Are there any major features missing from that list? any other
recommendations?
I'm also proposing that we create a new Avro bundle to capture the
functionality that is decided upon, and we can consider whether any of the
existing Avro-specific functionality in the Kite bundle could eventually
move to the Avro bundle. If anyone feels strongly about this, or has an
alternative recommendation, let us know.
[1]
https://cwiki.apache.org/confluence/display/NIFI/First-class+Avro+Support
Thanks,
Bryan
Thanks for putting this together, Bryan!
I have a few thoughts and observations about the proposal:
* Conversion to Avro is an easier problem than conversion from Avro.
Item #2 is to convert from Avro to other formats like CSV, but that
isn't possible for some Avro schemas. For example, Avro supports nested
lists and maps that have no good representation in CSV so we'll have to
be careful about that conversion. It is possible for a lot of data and
is definitely valuable, though.
* For #3, converting Avro records, I'd also like to see the addition of
transformation expressions. For example, I might have a timestamp in
seconds that I need to convert to the Avro timestamp-millis type by
multiplying the value by 1000.
* There are a few systems like Flume that use Avro serialization for
individual records, without the Avro file container. This complicates
behavior a bit. Your suggestion to have merge/split is great, but we
should plan on having a couple of scenarios for it:
- Merge/split between files and bare records with schema header
- Merge/split Avro files to produce different sized files
* The "extract fingerprint" processor could be more general and populate
a few fields from the Avro header:
- Schema definition (full, not fp)
- Schema fingerprint
- Schema root record name (if schema is a record)
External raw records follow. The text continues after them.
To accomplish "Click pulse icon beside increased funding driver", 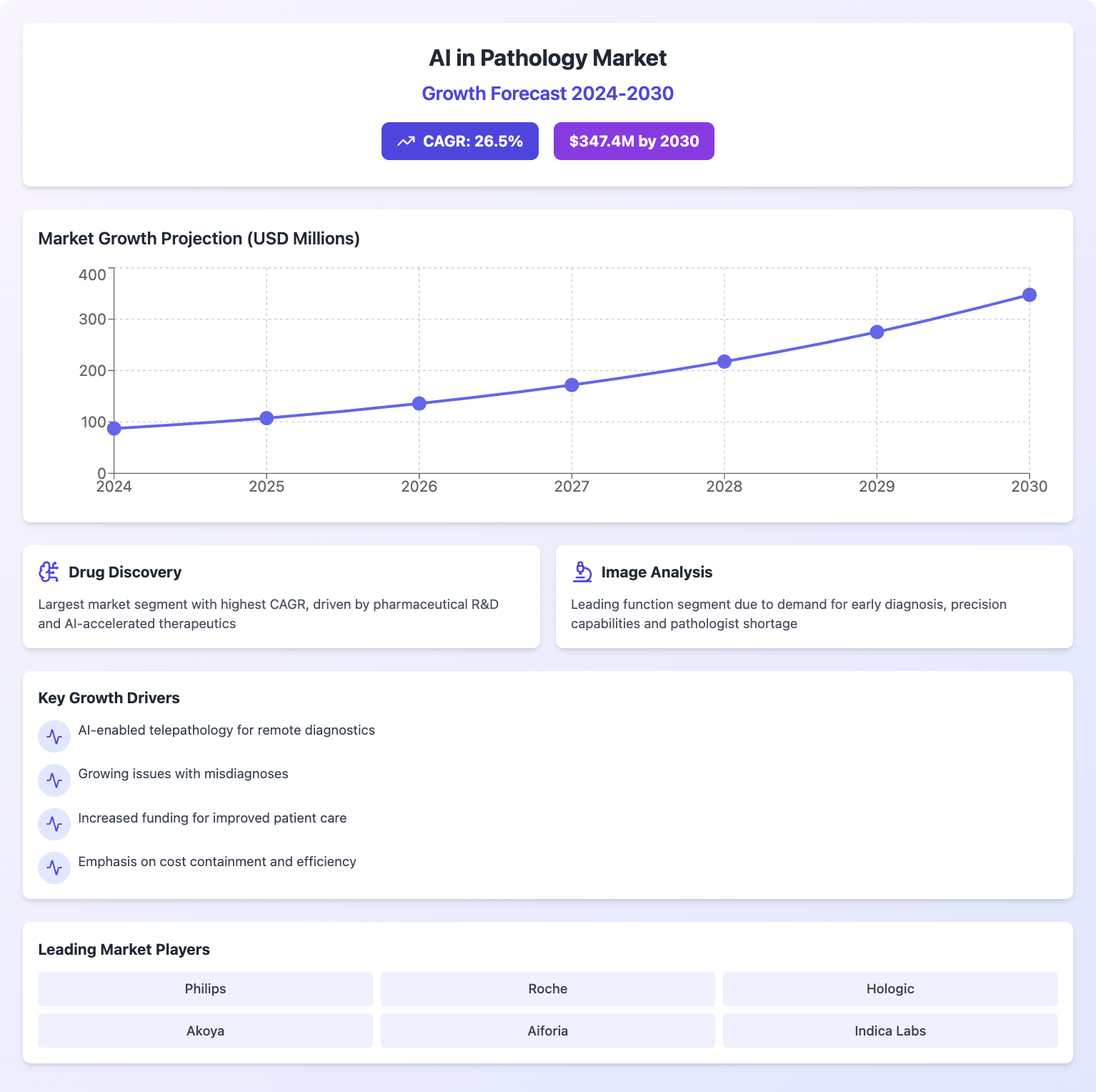I will pyautogui.click(x=54, y=824).
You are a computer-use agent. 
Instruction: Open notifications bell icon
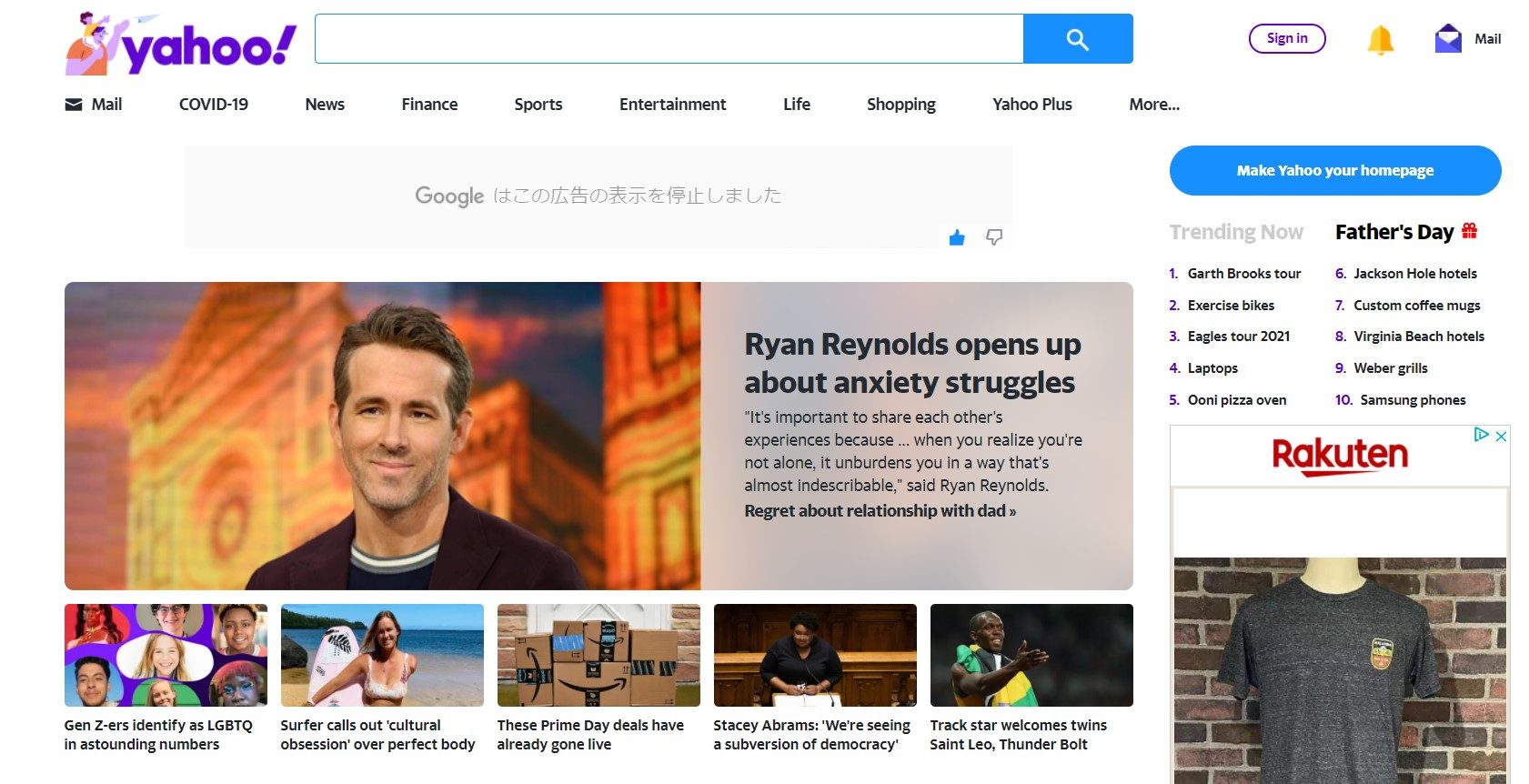(1380, 39)
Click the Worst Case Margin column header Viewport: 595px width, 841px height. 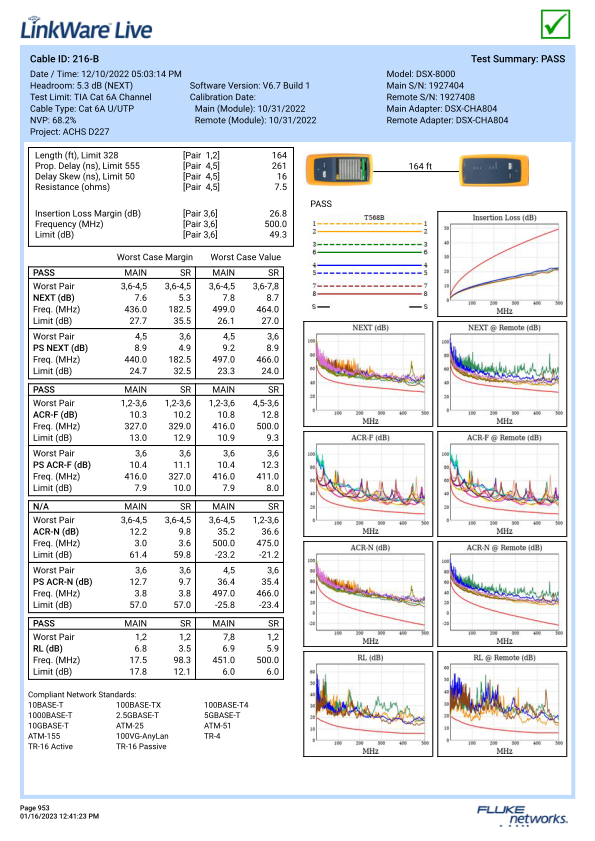click(x=155, y=257)
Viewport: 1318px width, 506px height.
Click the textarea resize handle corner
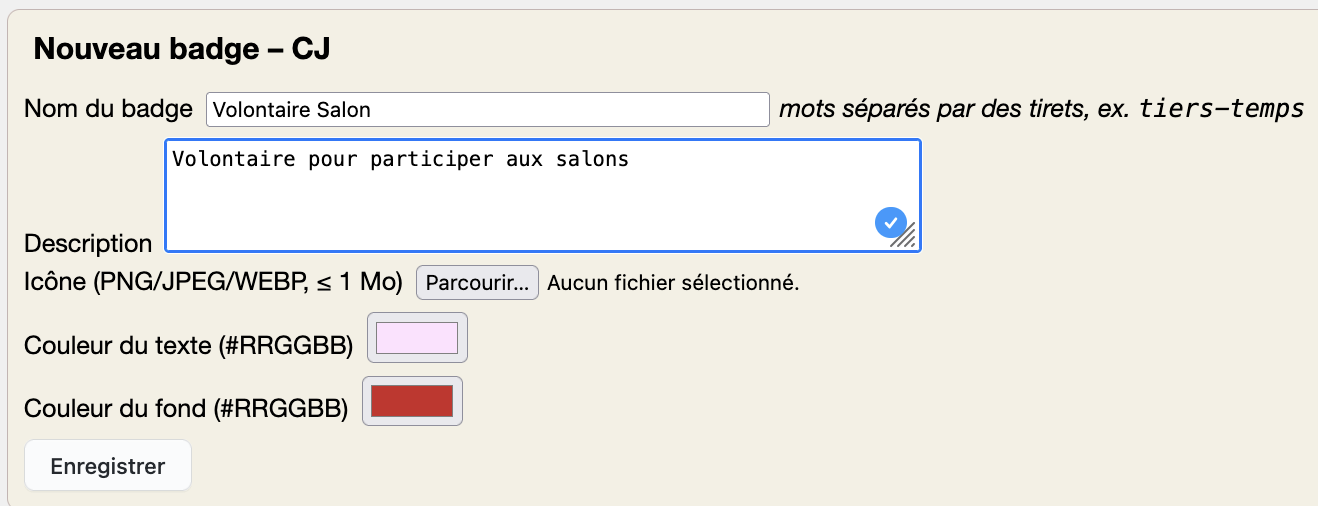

- Key/value metadata, like compression codec
* It looks like #7, evaluate paths, and #8, update records, are intended
for the case where the content is a bare Avro record. I'm not sure that
evaluating paths would work for Avro files.
* For the update records processor, this is really similar to the
processor to convert between Avro schemas, #3. I suggest merging the two
and making it easy to work with either a file or a record via
record-level callback. This would be useful elsewhere as well. Maybe
tell the difference between file and record by checking for the filename
attribute?
On the subject of where these processors go, I'm not attached to them
being in the Kite bundle. It would probably be better to separate that
out. However, there are some specific features in the Kite bundle that I
think are really valuable:
- Use a schema file from a HDFS path (requires Hadoop config)
- Use the current schema of a dataset/table
Those make it possible to update a table schema, then have that change
propagate to the conversion in NiFi. So if I start receiving a new field
in my JSON data, I just update a table definition and then the processor
picks up the change either automatically or with a restart.
The other complication is that the libraries for reading JSON and CSV
(and from an InputFormat if you are interested) are in Kite, so you'll
have a Kite dependency either way. We can look at separating the support
into stand-alone Kite modules or moving it into the upstream Avro project.
Overall, this looks like a great addition!
rb
--
Ryan Blue
Software Engineer
Cloudera, Inc.